Researchers from the University of South Australia (UniSA) are designing a dragonfly-inspired drone that might match the insect’s extraordinary skills in hovering, cruising, and aerobatics.
The design is the work of a team of students from the UniSA led by Professor Javaan Chahl, who spent part of the 2020 COVID-19 lockdown designing and testing prototype flapping-wing parts. The students worked remotely on the project from their respective homes, solving mathematical formulas, digitizing stereo photographs of the insect wings into 3D models, and using spare rooms as rapid prototyping workshops to test parts of the flapping-wing drone.
“Dragonflies are supremely efficient in all areas of flying. They need to be. After emerging from underwater until their death (up to six months), male dragonflies are involved in perpetual, dangerous combat against male rivals,” Prof Chahl says. “Mating requires an aerial pursuit of females, and they are constantly avoiding predators. Their flying abilities have evolved over millions of years to ensure they survive.“
In addition, dragonflies can turn quickly at high speeds and take off while carrying more than three times their own body weight. Furthermore, they are one of the most effective predators in nature, chasing and capturing their prey with a 95% success rate.

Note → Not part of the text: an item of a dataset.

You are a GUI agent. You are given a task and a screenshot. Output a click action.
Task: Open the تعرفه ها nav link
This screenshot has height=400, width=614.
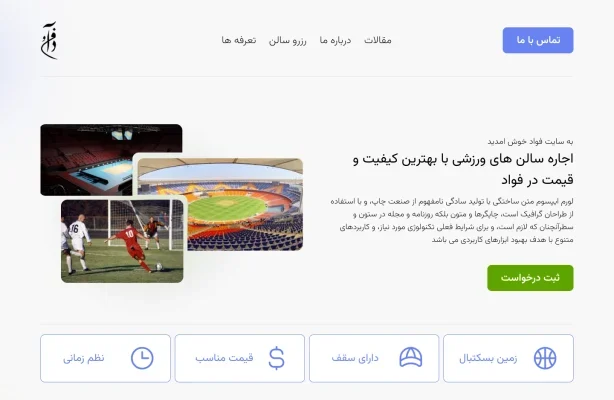239,40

To make their prototype, the UniSA team modeled the dragonfly’s unique body shape and aerodynamic properties to understand why they remain the ultimate flying machine. They reconstructed 3D images of the wings and studied the wing geometry of 75 different dragonfly species using a newly-developed optical technique.
Dragonfly wings are long, light, and rigid with a very high aerodynamic performance. Their long abdomen has also evolved to serve many purposes. It houses the digestive tract, is involved in reproduction, and helps with balance, stability, and maneuverability.
Flapping-wing drones are still very much in early development. Researchers believe that a dragonfly-like drone could perform many tasks, such as collecting up and delivering awkward and unbalanced loads, operating safely near people, exploring delicate natural environments, and running long surveillance missions.